Growth of Schu ΔfslE ΔfupA complements on iron-limiting agar. Serial dilutions of Schu ΔfslE ΔfupA complemented with endogenous fslE (fslE_Schu), fupA or fupA/B as indicated were tested for growth on iron-replete (MHA) or on iron-limiting (CDM-Fe) agar as in Fig. 4. Growth of the control Schu S4 bearing the vector alone is shown.

Fig. 6.

Growth promotion by cross-feeding of siderophore. (a) Growth promotion of complements by LVS: 3×10⁵ c.f.u. of bacterial strains as indicated were seeded on iron-limiting CDM agar and siderophore-producing LVS bacteria carrying the vector control were spotted in the centre. Growth halo formation around the spot was recorded after 3 days at 37 °C. (b–e) Siderophore dependence of growth halo formation.
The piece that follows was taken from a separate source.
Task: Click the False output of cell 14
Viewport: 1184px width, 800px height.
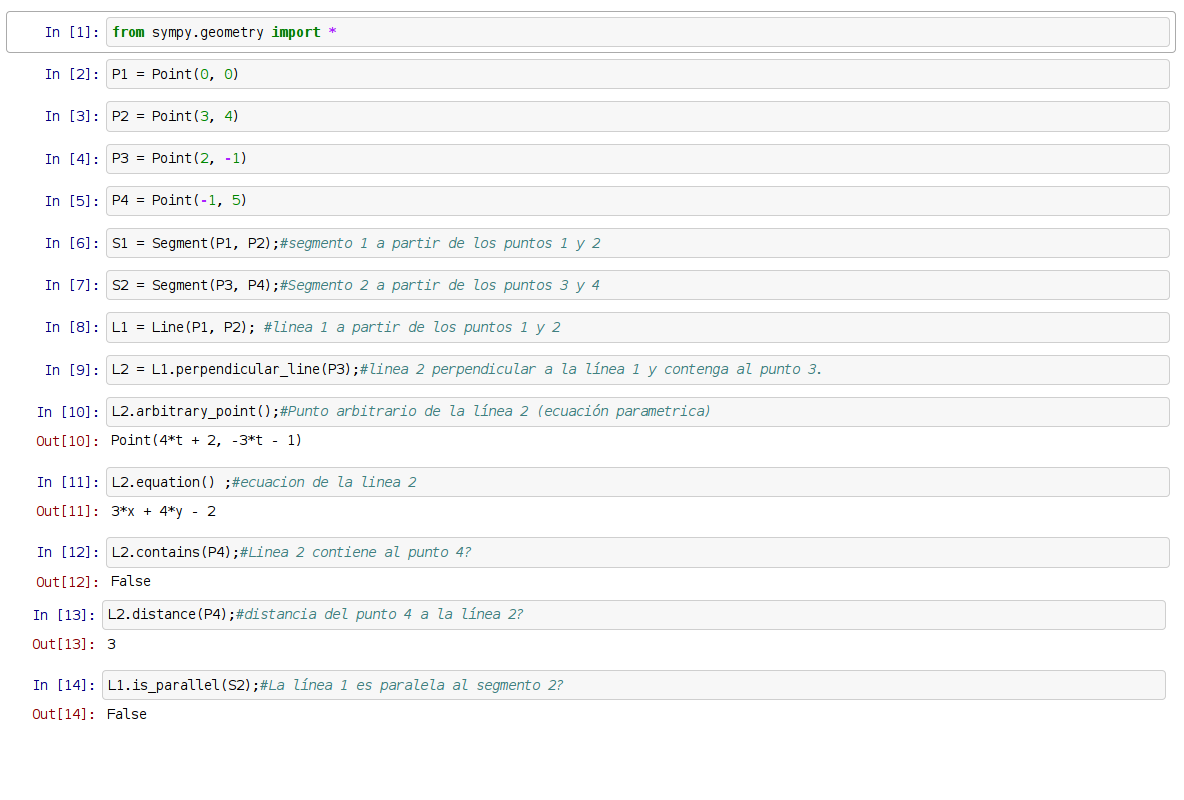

Bacteria as indicated were seeded on iron-limiting agar and tested for the ability to form growth haloes around spots of siderophore- producing LVS (left) and siderophore-deficient ΔfslA bacteria (right) individually spotted on the same plates. The strains were seeded at titres as follows: (b) 3×10⁵ c.f.u. LVS; (c) 3×10⁶ c.f.u. LVS ΔfslE ΔfupA/B complemented with fupA/B; (d) 3×10⁷ c.f.u. LVS ΔfslE ΔfupA/B complemented with fslE_LVS; (e) 3×10⁶ c.f.u. LVS ΔfslE ΔfupA/B complemented with fslE_Schu.

Fig. 7.

Expression of fslE in bacterial strains. Whole-cell lysates and outer membrane preparations from bacteria as indicated were analysed by Western blotting for expression of FslE and FupA/B. FipB was used as loading control. (a) Lysates of LVS and ΔfslE and ΔfupA/B mutants and corresponding outer membrane proteins (5 µg) were analysed. (b) Lysates of LVS ΔfslE ΔfupA/B complemented with fslE derived from LVS (fslE_LVS) or from Schu S4 (fslE_Schu) and corresponding outer membrane proteins (2 µg) were analysed.

Fig. 8.

Siderophore-mediated ⁵⁵Fe transport. (a) Siderophore-dependent accumulation of ⁵⁵Fe by LVS. LVS bacteria were grown for 16 h under iron limitation, and diluted and further grown for 24 h in iron-limiting media. The bacteria were washed and incubated with ⁵⁵Fe in the presence (+sid) or absence (-sid) of siderophore and incorporation of ⁵⁵Fe over time was determined by scintillation counting. (b) Siderophore-mediated ⁵⁵Fe transport rates in LVS and ΔfslE, ΔfupA/B or ΔfslE ΔfupA/B mutants grown in iron-limiting media for 20 h. (c) Rates of siderophore-mediated ⁵⁵Fe transport in LVS ΔfupA/B complemented with different genes as indicated. (d) and (e) Rates of siderophore-mediated ⁵⁵Fe transport in LVS ΔfslE ΔfupA/B complemented by fupA/B and by fslE orthologues from the LVS and Schu S4 backgrounds. (f) Rates of siderophore-mediated ⁵⁵Fe transport in Schu ΔfslE ΔfupA/B complemented with different genes as indicated. ⁵⁵Fe accumulation was normalized to protein content. Values are plotted as means with se. Significance was calculated relative to LVS values in (b) and (c) and relative to vector control in (d), (e) and (f): #P<0.05, *P<0.01, **P<0.002, ***P<0.001; n.s., not significant.